[Exercise] The reply should contain every entry below exactly as written, with no images.

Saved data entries
____
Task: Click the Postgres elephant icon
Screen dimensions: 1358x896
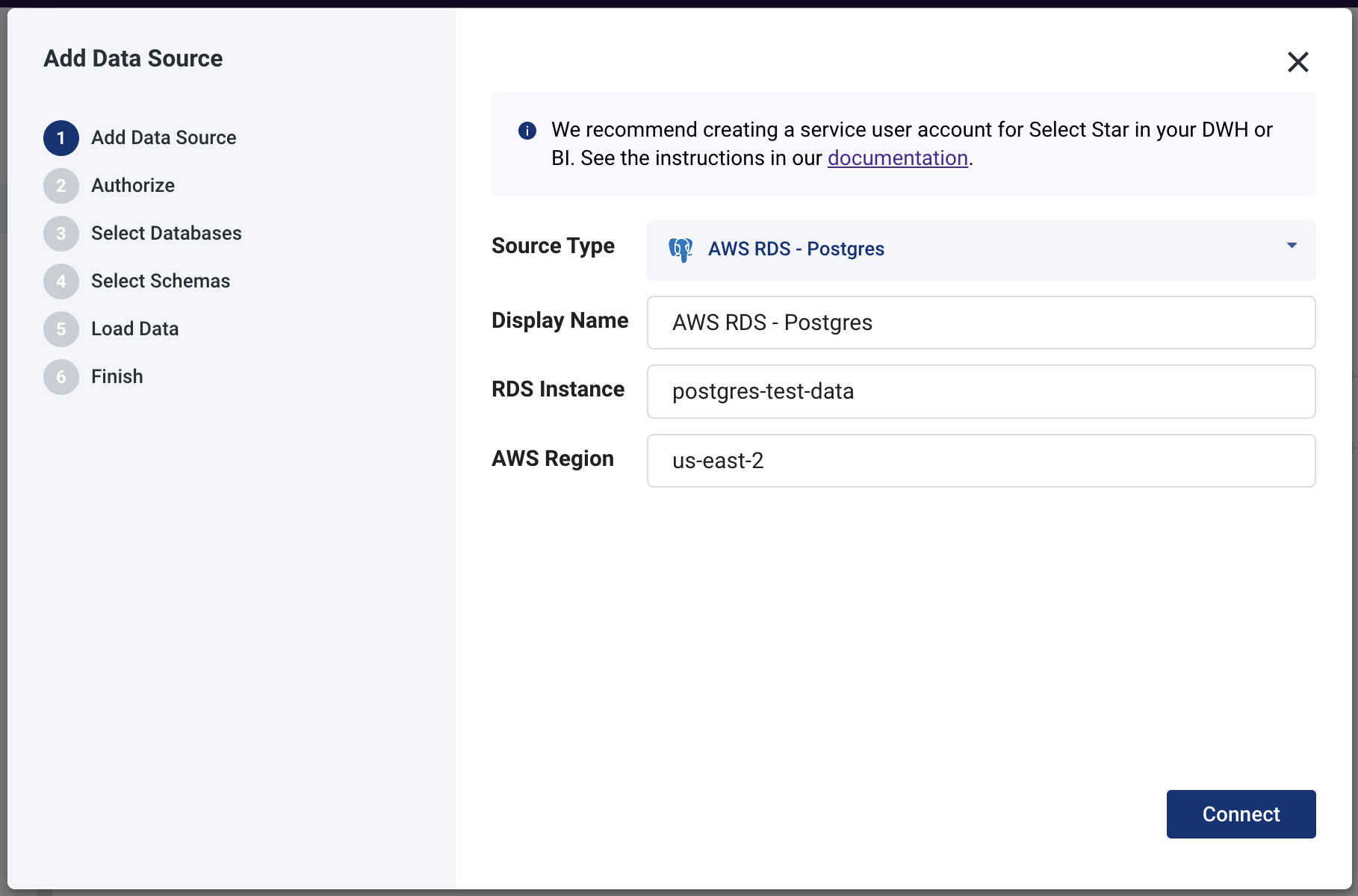Action: tap(680, 249)
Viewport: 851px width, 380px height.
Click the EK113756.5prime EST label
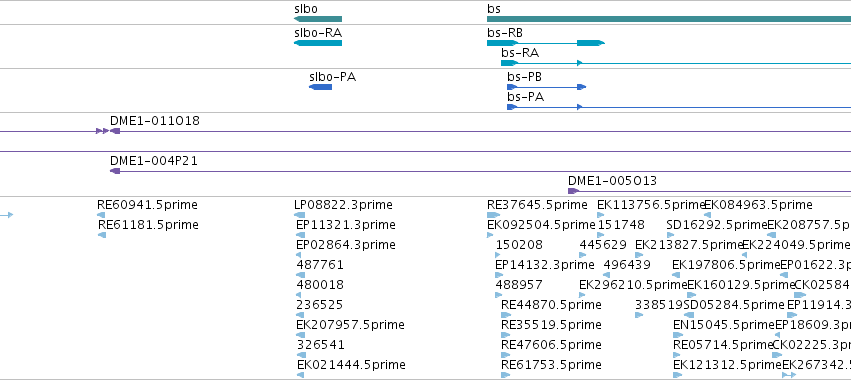651,205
____
[Final answer]
Task: Click the Postgres elephant icon
Screen dimensions: 1358x896
Action: tap(680, 249)
Viewport: 851px width, 380px height.
Click the EK113756.5prime EST label
651,205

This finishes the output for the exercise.